EXTRACTED ENTRIES:
____
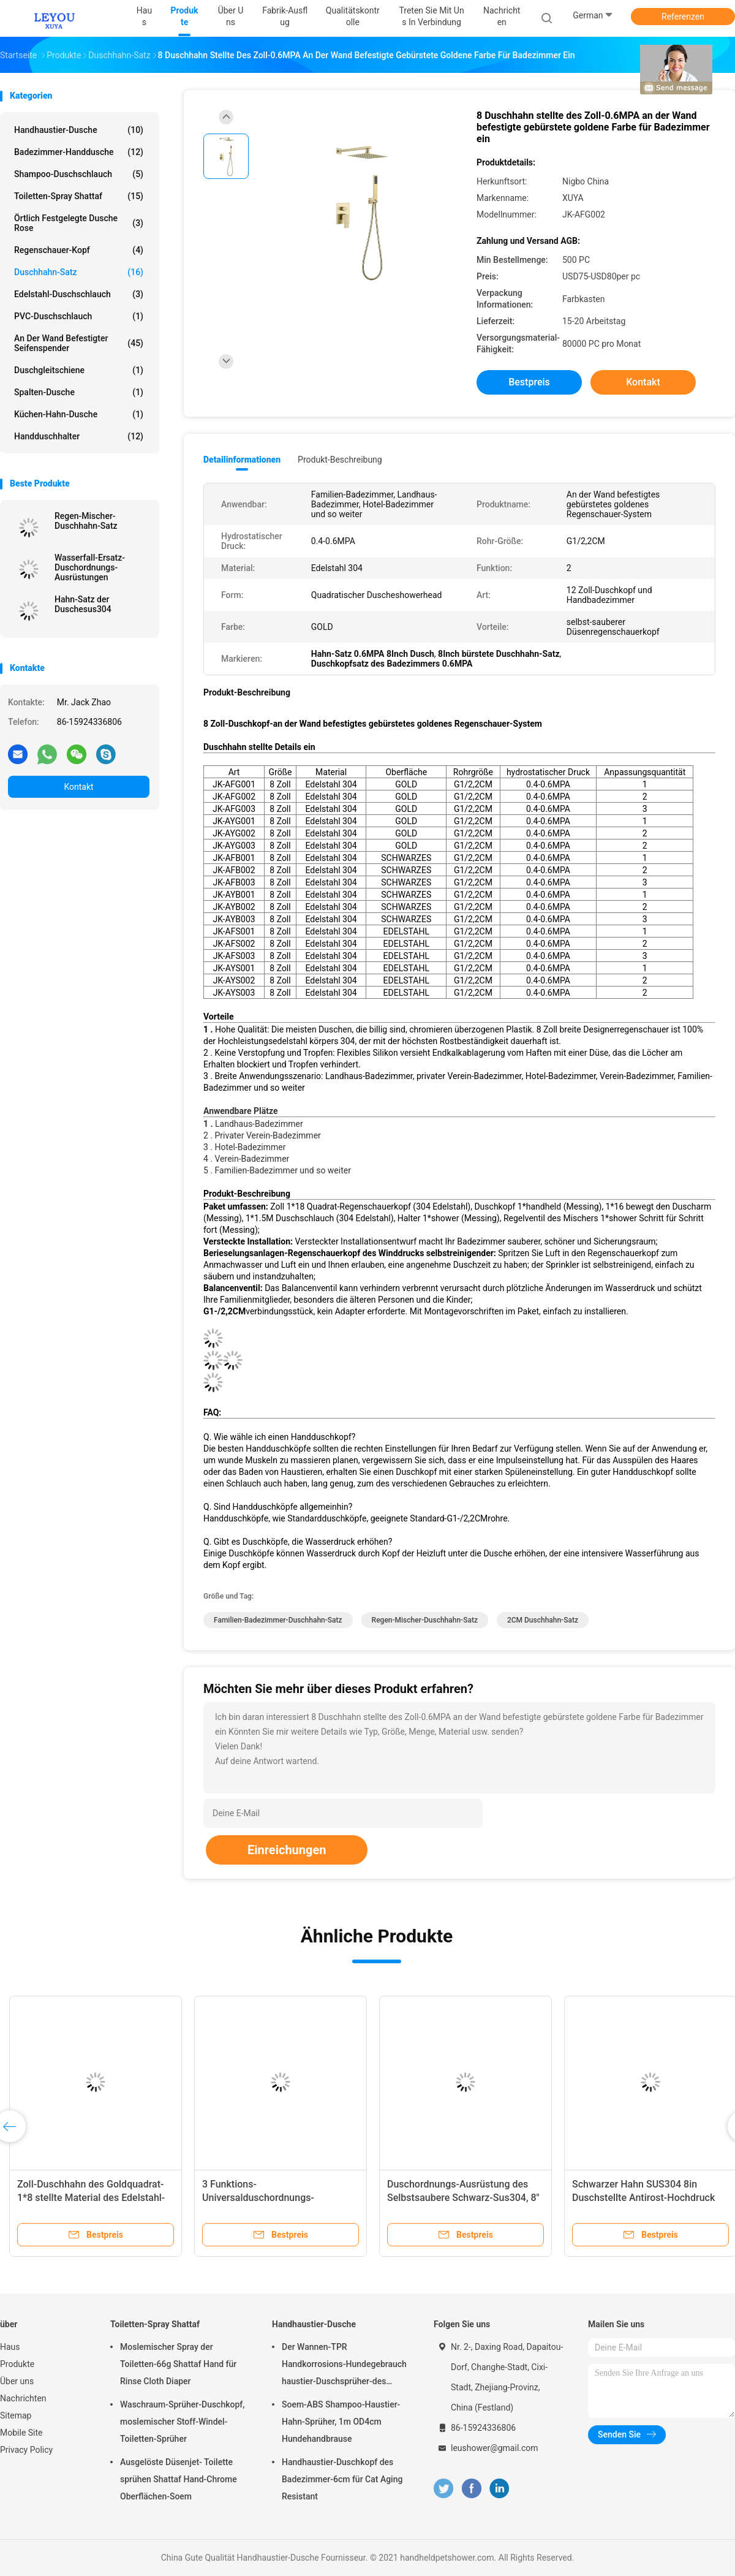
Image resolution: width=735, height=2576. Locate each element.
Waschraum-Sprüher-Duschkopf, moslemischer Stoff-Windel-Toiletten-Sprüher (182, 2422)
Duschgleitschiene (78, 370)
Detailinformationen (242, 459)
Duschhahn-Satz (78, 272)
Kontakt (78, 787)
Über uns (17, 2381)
____
TASK: Rewrite the stretch from the line containing "Detailinformationen (242, 459)" through the last line, changing "Kontakt" to "Kontaktformular" and leaving everything else as it is. Give only those lines.

WRITTEN RESPONSE:
Detailinformationen (242, 459)
Duschhahn-Satz (78, 272)
Kontaktformular (78, 787)
Über uns (17, 2381)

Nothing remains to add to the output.